Pixel coordinate grounding data
Start of Block

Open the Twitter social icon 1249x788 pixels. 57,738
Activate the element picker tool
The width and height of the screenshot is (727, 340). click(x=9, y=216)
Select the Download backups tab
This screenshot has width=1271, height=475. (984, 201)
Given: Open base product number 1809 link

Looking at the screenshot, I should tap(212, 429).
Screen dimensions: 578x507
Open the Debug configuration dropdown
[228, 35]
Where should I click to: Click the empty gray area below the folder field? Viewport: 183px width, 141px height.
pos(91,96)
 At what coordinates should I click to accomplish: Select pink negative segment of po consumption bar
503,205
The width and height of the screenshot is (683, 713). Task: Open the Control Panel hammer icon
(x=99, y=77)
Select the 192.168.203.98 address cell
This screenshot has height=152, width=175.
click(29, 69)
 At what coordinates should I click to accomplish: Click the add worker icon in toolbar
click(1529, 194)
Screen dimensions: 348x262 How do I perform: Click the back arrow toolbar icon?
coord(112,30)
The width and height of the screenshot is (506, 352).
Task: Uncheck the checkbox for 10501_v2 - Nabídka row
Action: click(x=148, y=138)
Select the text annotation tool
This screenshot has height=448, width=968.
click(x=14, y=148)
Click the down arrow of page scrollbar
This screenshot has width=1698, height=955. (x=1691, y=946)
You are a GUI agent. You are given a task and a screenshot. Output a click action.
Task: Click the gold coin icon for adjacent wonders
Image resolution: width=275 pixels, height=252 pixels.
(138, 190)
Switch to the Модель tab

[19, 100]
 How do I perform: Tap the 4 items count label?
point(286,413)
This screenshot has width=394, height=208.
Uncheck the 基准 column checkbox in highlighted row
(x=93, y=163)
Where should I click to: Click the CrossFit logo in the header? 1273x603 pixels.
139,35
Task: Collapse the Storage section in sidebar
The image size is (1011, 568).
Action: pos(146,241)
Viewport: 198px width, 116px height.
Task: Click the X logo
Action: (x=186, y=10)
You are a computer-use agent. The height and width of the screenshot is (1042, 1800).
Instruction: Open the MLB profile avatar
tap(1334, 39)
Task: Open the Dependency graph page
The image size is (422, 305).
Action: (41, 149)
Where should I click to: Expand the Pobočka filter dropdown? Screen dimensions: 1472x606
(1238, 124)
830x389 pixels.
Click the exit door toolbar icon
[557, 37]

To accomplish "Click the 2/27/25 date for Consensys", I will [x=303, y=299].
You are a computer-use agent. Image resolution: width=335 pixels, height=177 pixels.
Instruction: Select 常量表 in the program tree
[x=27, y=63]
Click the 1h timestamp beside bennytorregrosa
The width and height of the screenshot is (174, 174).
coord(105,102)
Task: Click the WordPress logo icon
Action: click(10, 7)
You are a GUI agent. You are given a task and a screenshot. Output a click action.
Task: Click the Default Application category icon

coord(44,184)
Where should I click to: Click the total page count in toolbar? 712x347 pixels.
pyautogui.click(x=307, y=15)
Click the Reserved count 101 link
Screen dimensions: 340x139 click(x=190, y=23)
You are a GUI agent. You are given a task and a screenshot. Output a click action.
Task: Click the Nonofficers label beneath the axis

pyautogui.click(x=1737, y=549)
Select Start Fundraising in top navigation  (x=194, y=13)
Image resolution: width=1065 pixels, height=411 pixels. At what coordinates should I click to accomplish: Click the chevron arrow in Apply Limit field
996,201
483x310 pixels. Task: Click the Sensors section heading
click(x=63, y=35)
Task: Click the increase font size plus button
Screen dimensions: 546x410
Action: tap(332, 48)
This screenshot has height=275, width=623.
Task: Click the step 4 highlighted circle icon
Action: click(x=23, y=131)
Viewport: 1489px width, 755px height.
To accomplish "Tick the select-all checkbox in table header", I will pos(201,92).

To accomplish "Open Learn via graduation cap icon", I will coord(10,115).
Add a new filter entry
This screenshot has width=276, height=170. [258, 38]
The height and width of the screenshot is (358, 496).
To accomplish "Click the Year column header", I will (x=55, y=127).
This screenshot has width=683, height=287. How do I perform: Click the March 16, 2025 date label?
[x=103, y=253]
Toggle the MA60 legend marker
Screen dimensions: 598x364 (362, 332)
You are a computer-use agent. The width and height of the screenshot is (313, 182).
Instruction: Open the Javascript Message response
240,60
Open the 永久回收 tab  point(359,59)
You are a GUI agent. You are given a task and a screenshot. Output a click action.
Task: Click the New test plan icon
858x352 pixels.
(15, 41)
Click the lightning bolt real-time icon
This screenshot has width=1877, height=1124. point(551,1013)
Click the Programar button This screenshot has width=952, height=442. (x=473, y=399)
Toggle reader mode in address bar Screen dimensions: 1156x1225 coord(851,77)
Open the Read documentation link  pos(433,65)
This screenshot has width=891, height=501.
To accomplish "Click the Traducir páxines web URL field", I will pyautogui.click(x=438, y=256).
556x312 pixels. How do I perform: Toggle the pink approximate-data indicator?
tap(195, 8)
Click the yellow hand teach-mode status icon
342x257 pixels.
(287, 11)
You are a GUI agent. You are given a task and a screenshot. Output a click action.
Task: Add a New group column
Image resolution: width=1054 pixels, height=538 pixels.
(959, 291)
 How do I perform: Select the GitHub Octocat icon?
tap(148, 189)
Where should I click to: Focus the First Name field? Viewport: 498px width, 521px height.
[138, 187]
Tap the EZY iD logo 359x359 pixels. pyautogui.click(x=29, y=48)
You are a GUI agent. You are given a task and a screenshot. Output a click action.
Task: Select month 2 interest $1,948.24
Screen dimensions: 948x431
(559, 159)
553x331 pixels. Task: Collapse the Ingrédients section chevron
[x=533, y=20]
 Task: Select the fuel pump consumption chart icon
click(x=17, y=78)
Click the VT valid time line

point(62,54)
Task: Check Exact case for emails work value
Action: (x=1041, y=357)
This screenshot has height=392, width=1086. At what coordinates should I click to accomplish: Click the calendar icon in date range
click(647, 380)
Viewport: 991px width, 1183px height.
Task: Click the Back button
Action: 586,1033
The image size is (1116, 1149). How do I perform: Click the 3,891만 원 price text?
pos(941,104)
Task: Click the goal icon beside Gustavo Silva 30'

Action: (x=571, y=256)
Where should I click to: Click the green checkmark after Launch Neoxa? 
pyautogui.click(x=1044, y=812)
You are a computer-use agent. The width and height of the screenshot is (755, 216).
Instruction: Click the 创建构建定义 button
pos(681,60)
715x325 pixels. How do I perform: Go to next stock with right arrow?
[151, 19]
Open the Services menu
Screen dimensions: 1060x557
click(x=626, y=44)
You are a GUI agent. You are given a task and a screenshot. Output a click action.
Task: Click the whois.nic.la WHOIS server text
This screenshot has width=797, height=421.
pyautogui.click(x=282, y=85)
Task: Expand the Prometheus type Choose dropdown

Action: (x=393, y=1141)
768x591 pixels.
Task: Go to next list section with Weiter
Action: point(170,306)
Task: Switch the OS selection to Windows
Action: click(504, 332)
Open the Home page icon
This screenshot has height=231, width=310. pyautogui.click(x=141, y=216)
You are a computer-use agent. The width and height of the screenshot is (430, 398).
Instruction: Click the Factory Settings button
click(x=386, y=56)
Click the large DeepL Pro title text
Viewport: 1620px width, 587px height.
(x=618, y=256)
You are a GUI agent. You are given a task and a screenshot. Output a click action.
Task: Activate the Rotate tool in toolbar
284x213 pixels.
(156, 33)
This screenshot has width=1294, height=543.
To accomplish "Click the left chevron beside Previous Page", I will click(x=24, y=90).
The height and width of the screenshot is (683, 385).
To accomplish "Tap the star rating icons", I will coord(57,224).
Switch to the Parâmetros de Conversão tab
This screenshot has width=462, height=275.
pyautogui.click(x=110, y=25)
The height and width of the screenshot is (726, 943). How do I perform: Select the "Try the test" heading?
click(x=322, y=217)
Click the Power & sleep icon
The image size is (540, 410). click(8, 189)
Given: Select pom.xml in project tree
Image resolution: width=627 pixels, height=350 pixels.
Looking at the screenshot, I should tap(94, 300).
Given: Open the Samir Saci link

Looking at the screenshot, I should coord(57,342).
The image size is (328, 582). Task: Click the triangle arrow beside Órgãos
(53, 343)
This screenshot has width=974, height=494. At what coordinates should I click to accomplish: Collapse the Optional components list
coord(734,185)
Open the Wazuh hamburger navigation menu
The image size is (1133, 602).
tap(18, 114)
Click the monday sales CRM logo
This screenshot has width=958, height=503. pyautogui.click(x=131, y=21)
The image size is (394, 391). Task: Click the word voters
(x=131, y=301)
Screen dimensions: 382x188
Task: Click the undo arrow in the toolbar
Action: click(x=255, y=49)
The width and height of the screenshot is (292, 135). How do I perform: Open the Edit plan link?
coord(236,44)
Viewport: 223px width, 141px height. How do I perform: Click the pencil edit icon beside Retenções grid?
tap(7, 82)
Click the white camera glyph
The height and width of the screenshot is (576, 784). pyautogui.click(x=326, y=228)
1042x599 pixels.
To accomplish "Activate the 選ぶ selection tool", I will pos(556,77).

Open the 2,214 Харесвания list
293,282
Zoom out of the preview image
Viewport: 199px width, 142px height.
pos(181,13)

End of Block

INSTRUCTIONS TO FOLLOW:
Leave out every line above except those from the line with "Click the Programar" up to and including the line with "Task: Add a New group column", and copy those exactly.

YOUR RESPONSE:
Click the Programar button This screenshot has width=952, height=442. (x=473, y=399)
Toggle reader mode in address bar Screen dimensions: 1156x1225 coord(851,77)
Open the Read documentation link  pos(433,65)
This screenshot has width=891, height=501.
To accomplish "Click the Traducir páxines web URL field", I will pyautogui.click(x=438, y=256).
556x312 pixels. How do I perform: Toggle the pink approximate-data indicator?
tap(195, 8)
Click the yellow hand teach-mode status icon
342x257 pixels.
(287, 11)
You are a GUI agent. You are given a task and a screenshot. Output a click action.
Task: Add a New group column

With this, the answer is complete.